Success Stories: Baker Metal and Recycling

A successful business passed down four generations

 

By BRYCE MARTIN

For well over a half century Baker Metal and Recycling found it necessary to evolve for its customer’s and community’s needs. It’s now going on its fifth generation of family ownership.

Lee and Linda Moore in 1982 became the third generation to lead the company. But Linda Moore really didn’t know what her husband did for a living so whenever she was asked to watch the scrap yard, she hoped for no customers.

Moore’s uncertainty over the business could be tied to the vast array of services Baker Metal offers its patronage.

The many years have brought different provisions and products, from scrap container services, making cattle guards, cleaning areas to accepting recyclables, selling scrap iron and hides and much more.

The business found its modest beginnings in Bowman, N.D., after World War I and The Great Depression.

“We are proud of our history and sharing it with the community,” said Neil Moore.

Baker’s part of the company began in the 1950s when Bernard Becker moved the business to Highway 12, opening up Baker Hide & Fur.

Brothers Harry and Leo Becker moved the business’s scrap yard north of Highway 7 in 1961.

The company maintained two yards, in Bowman and Baker.

When Harry Becker passed away in the 1970s,  his brother, Leo, and his four sons, Jim, Tom, Danny, Richard, along with his nephew, Lee Moore, worked the business selling hides, furs and scrap iron.

“Being it is a family business, the hard work was taught to the children in the families,” said Linda Moore. That’s what led them to take over the business.

Through 1976 and 1982, the business went through ups and downs. When Leo Becker and his wife, Lenore, chose to move to Minot, N.D., Lee and Linda purchased the business.  Lee Moore got a truck and slowly began to supply new steel for the welders in the community and hauling scrap.

In 1990, the Pinnow/Case Implement building was purchased to expand the recycling side of the business. With the extension, Baker Metal tried to collect cardboard, glass, newspapers and plastic.

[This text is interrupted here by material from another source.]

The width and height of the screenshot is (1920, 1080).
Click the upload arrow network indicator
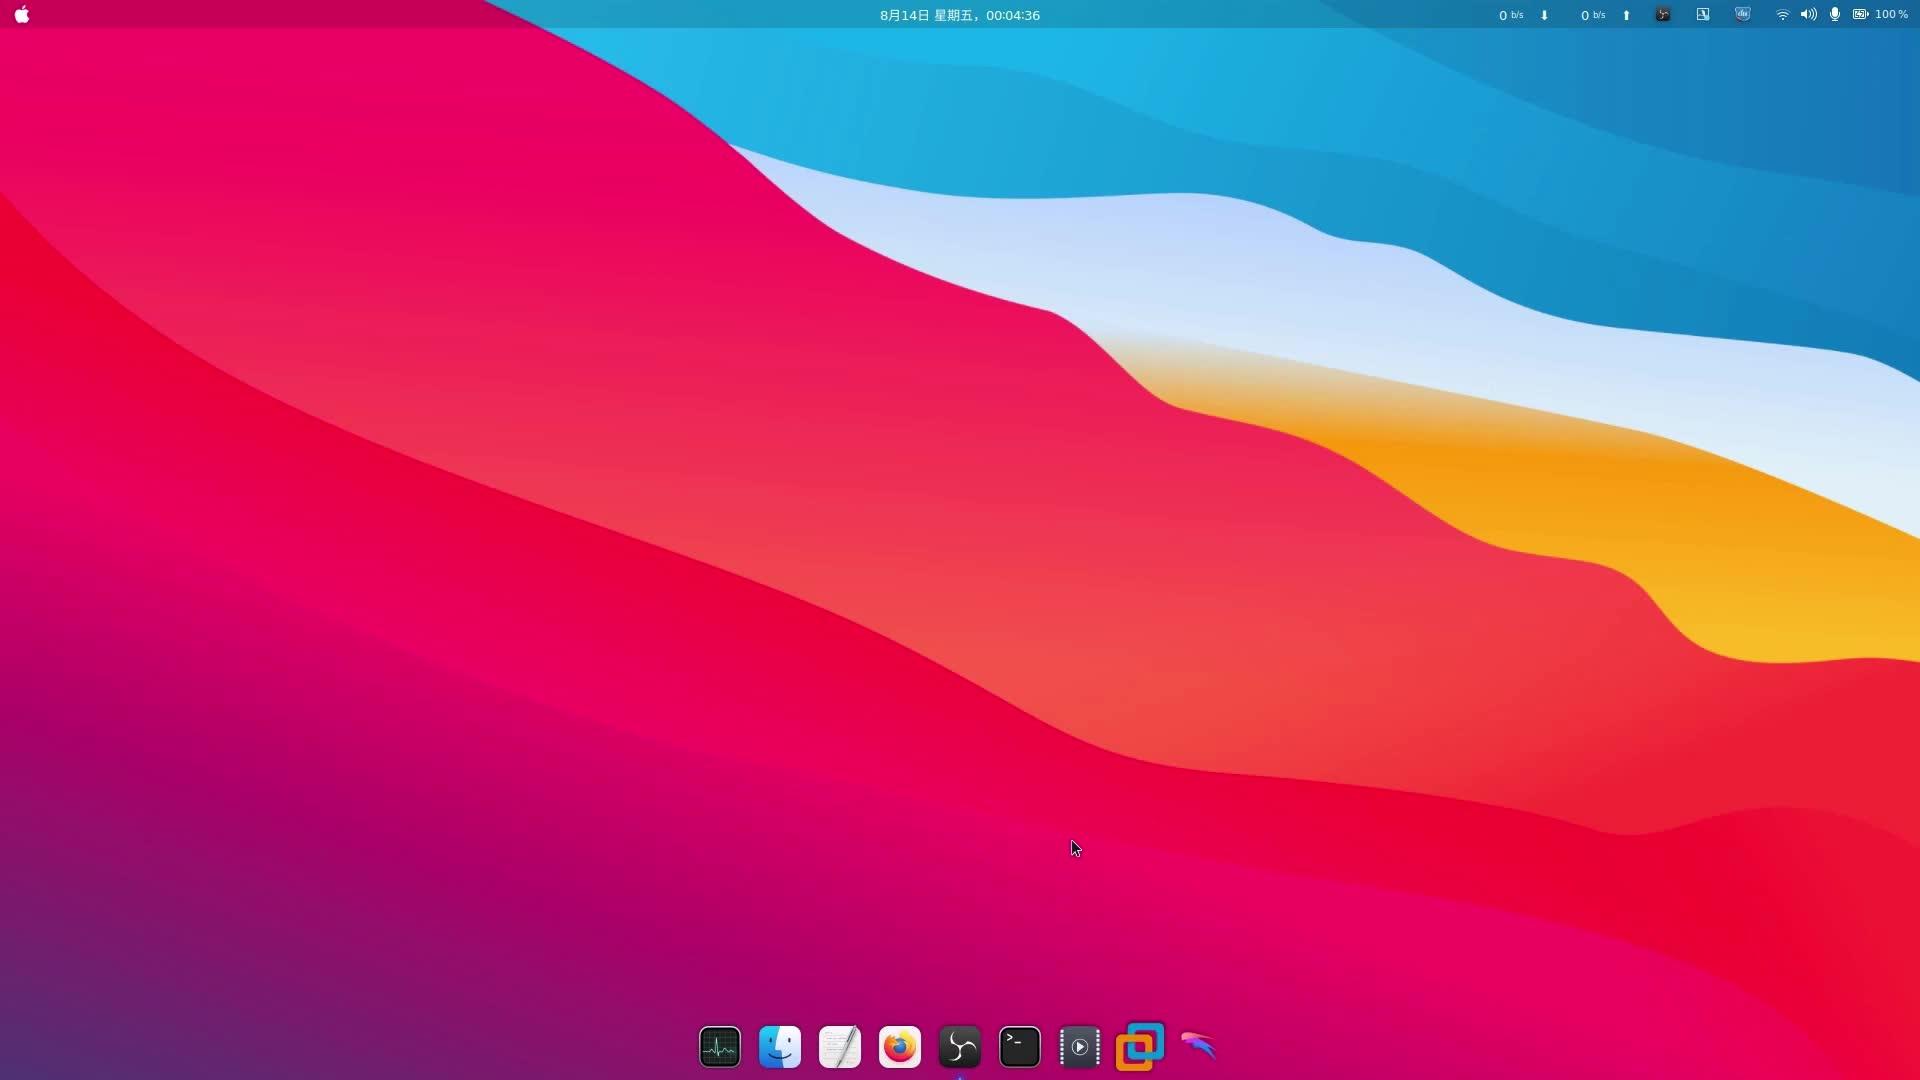1626,15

But the dream never developed — there was a lack of people to get the material processed and the distance to ship the material was far.  There just wasn’t enough recyclable products in the small community of Baker to make the expensive upgrade to process cardboard, paper, glass, and plastic.  We even tried expanding to surrounding towns, like Ekalaka and Beach.  Someday maybe we can get these products to work in our community.

It was in 1994 that Bruce Moore became a partner in the business, his brother, Neil Moore, would become a partner in 1998, changing the business to a corporation.

Lee Moore started working more in the scrap yard “because the boys wanted to computerized,” Linda Moore said. “The coffee can had turned into a computer and Lee wanted nothing to do with computers.”

In 2003, Bruce and Neil Moore purchased Bowman Hide & Fur from their uncle, and turned their focus to develop the business in Bowman. They built a shop and began their reach out into the community. In 2014 it gained a full-time employee that was tasked with the supervision of the Bowman yard and to take good care of customers.

“If it wasn’t for our faithful customers and patronage over the year we wouldn’t be where we are today,” said Bruce.

Meanwhile in 2004, Baker Metal and Recycling begin hiring employees.

Baker Metal and Recycling spent years expanding its offices and shop, keeping new equipment to do most of the welding and scrap processing, sheering, bailing, and, recently, just added a new CNC Plasma Table for cutting.

The company lended its success to the hard work throughout the years and finding ways to keep afloat.

“Baker Metal and Recycling is very appreciative of the support the community has given us to be where we are today,” said Linda.

Their goal is to continue growth to meet the customers’ needs and technology. They want to improve the shop and office area and are presently developing a railroad spur used for shipping containters out of city limits.

Baker Metal and Recycling prided itself on its honest reputation and excellent customer service. Over the years it has created jobs in the community, with good benefits, and has supported fellow businesses in the area.


“Seeing the kids grow up with the scrap business, with all the changes,” Lee Moore said was satisfying. He was awe-stuck being able to be partners with his sons.

The goal is to “keep smiling,” as Linda Moore said.

      



One thought on “Success Stories: Baker Metal and Recycling

  1. I just wanted to correct a few things. Harry was Leo’s father not his brother. Leo had five sons: Jim Tom Mick Dan and Richard.